Records for locating described items:
┄┄┄┄┄┄┄┄┄┄

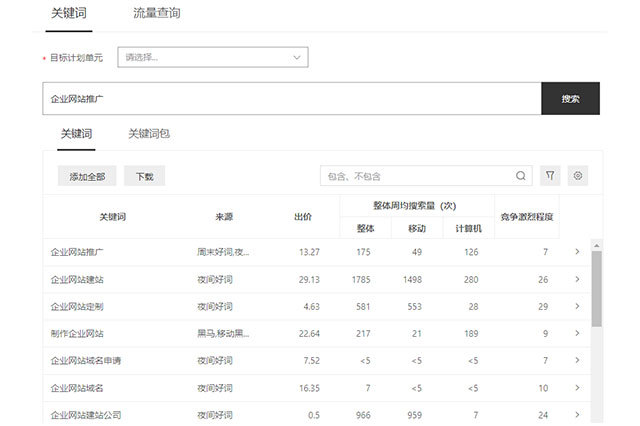Expand the 企业网站域名 row arrow
This screenshot has height=426, width=640.
point(577,387)
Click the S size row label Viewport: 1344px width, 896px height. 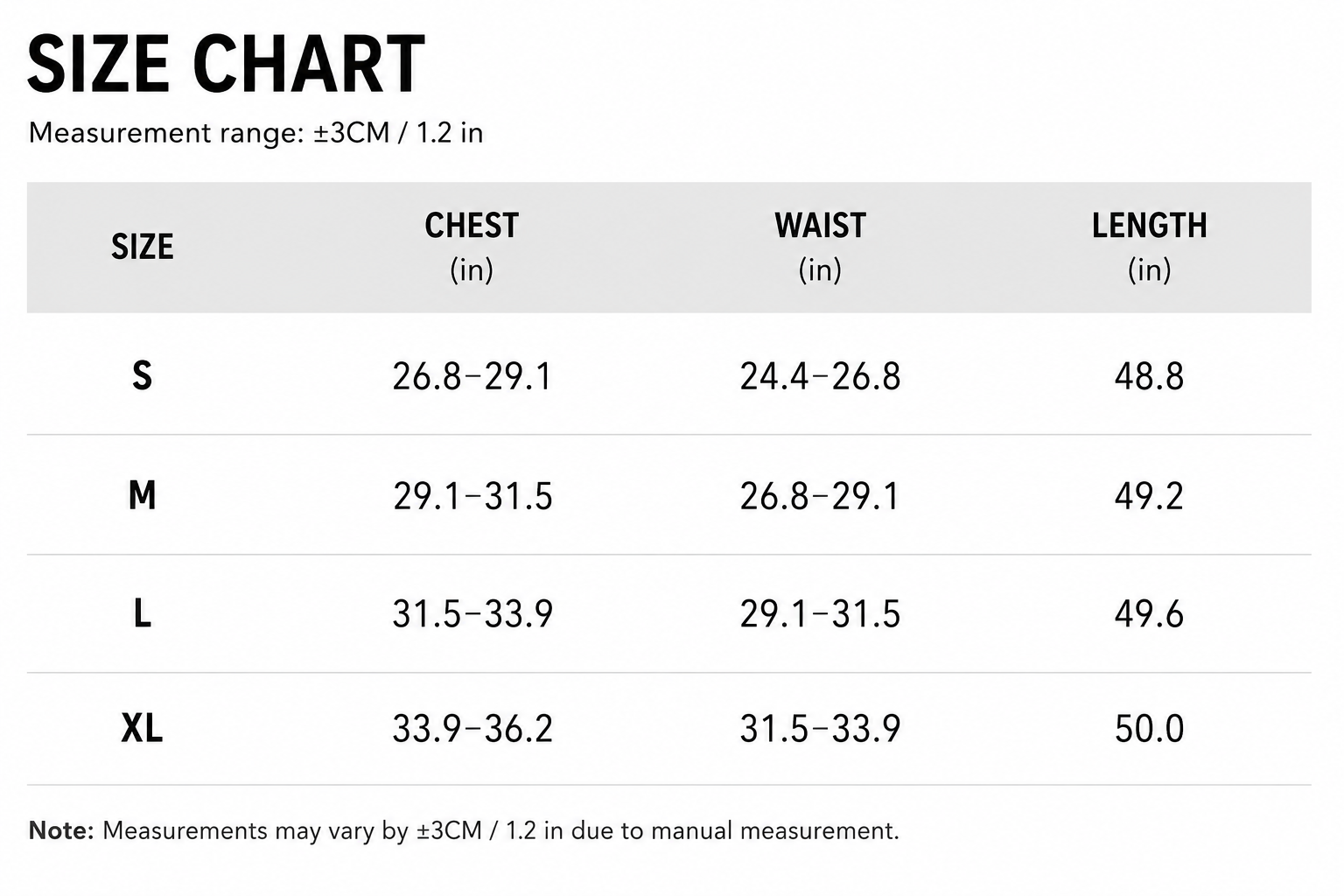point(142,376)
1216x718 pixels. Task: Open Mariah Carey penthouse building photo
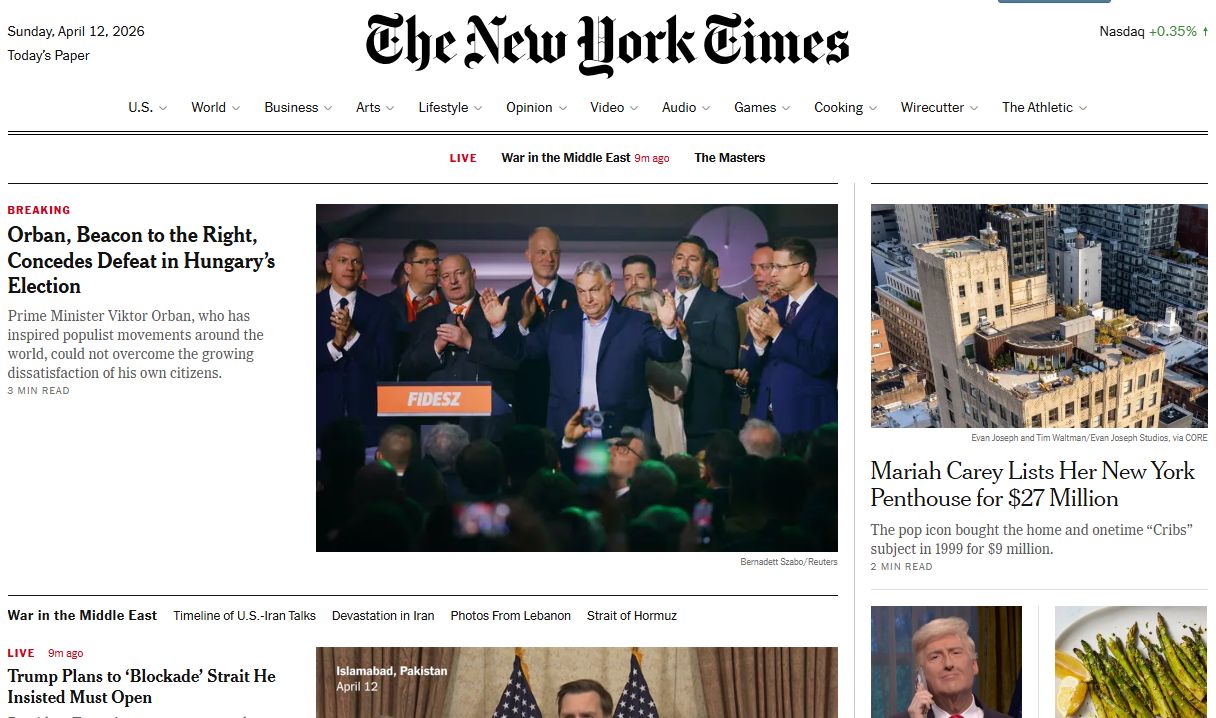[x=1039, y=316]
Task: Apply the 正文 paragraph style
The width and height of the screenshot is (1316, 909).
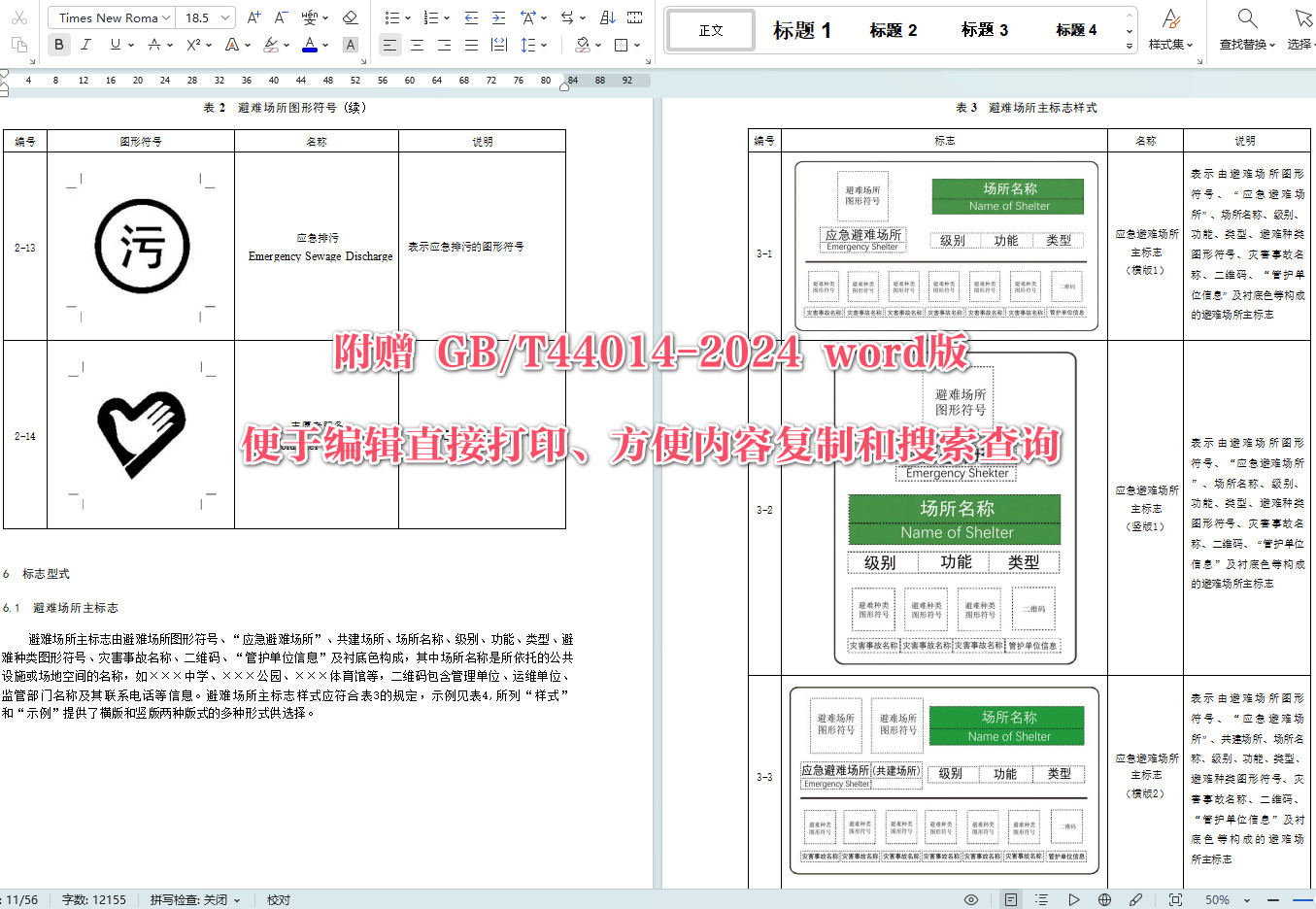Action: point(710,29)

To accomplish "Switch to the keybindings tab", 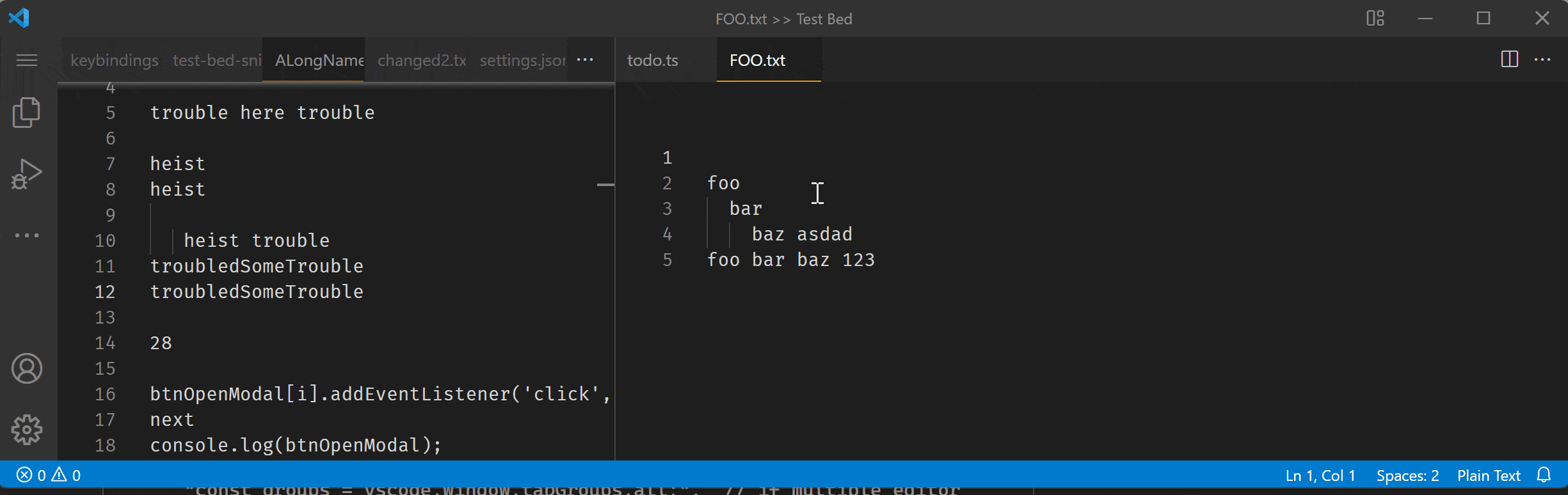I will pos(114,60).
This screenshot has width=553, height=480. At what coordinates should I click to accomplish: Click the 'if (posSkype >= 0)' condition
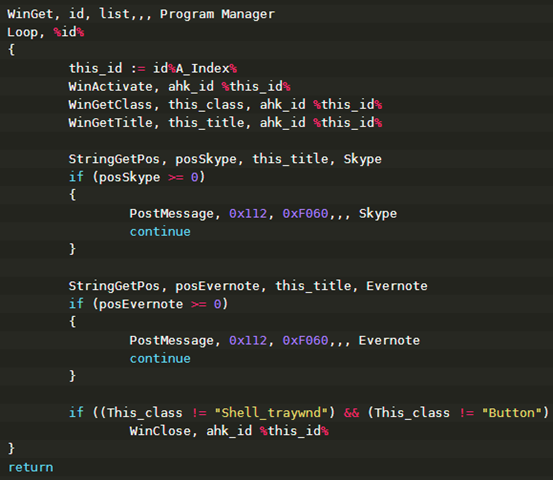(137, 177)
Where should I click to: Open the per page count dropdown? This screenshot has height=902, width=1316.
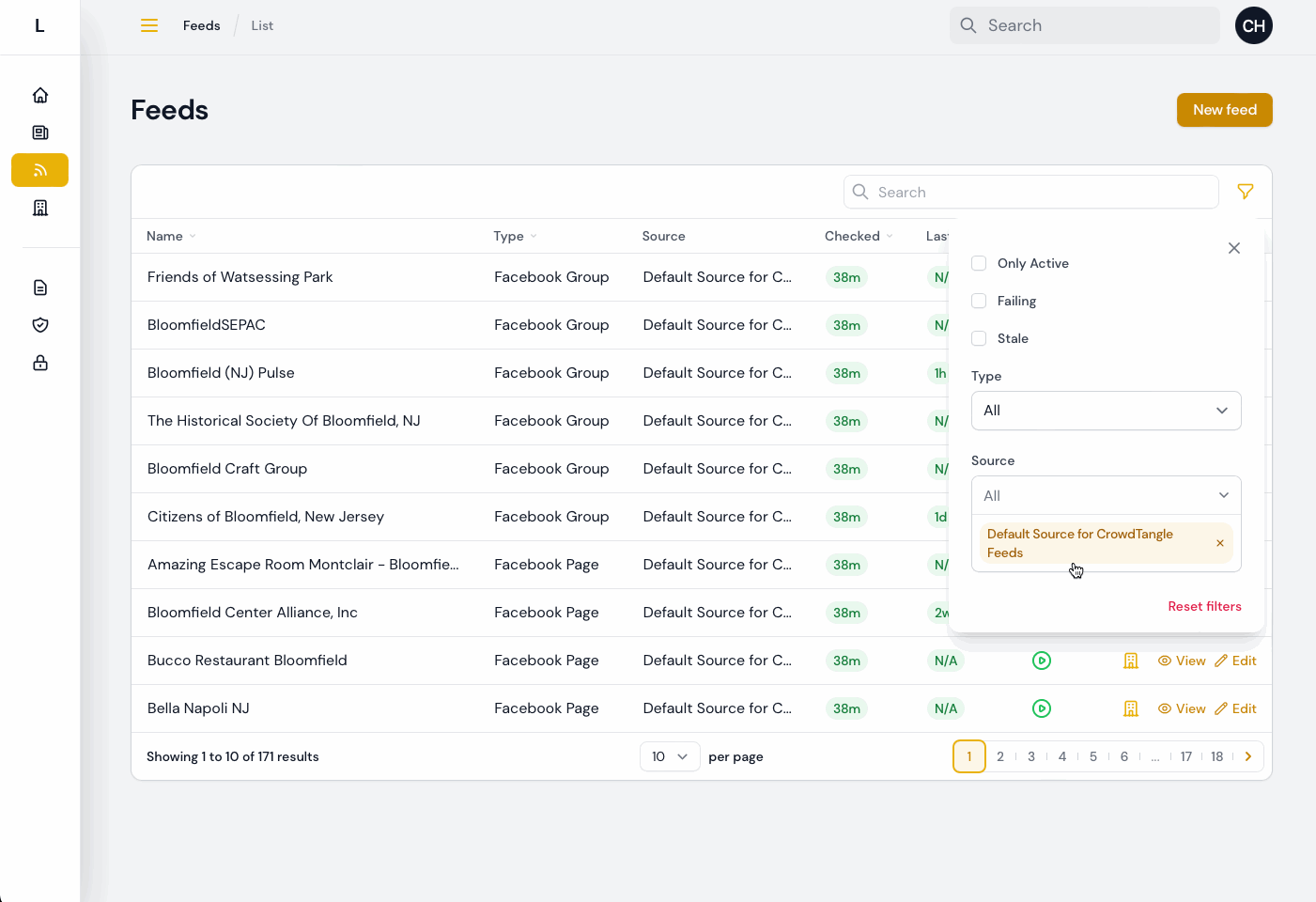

┄┄┄┄┄┄┄┄┄┄

▸ THE TASK: Reproduce the part of the lines that opens with the line containing "This screenshot has width=553, height=480." and closes with the final line of the records, keeping the requests in full and scaling every coordinate in the answers by 0.5, rounded to whole numbers with halves going up. Omit the pictures from your answer.

▸ CORRECT RESPONSE:
This screenshot has width=553, height=480. At what coordinates should I click to accomplish: Click the 'if (posSkype >= 0)' condition
(69, 89)
Where should I click to: Open the per page count dropdown? This screenshot has height=902, width=1316.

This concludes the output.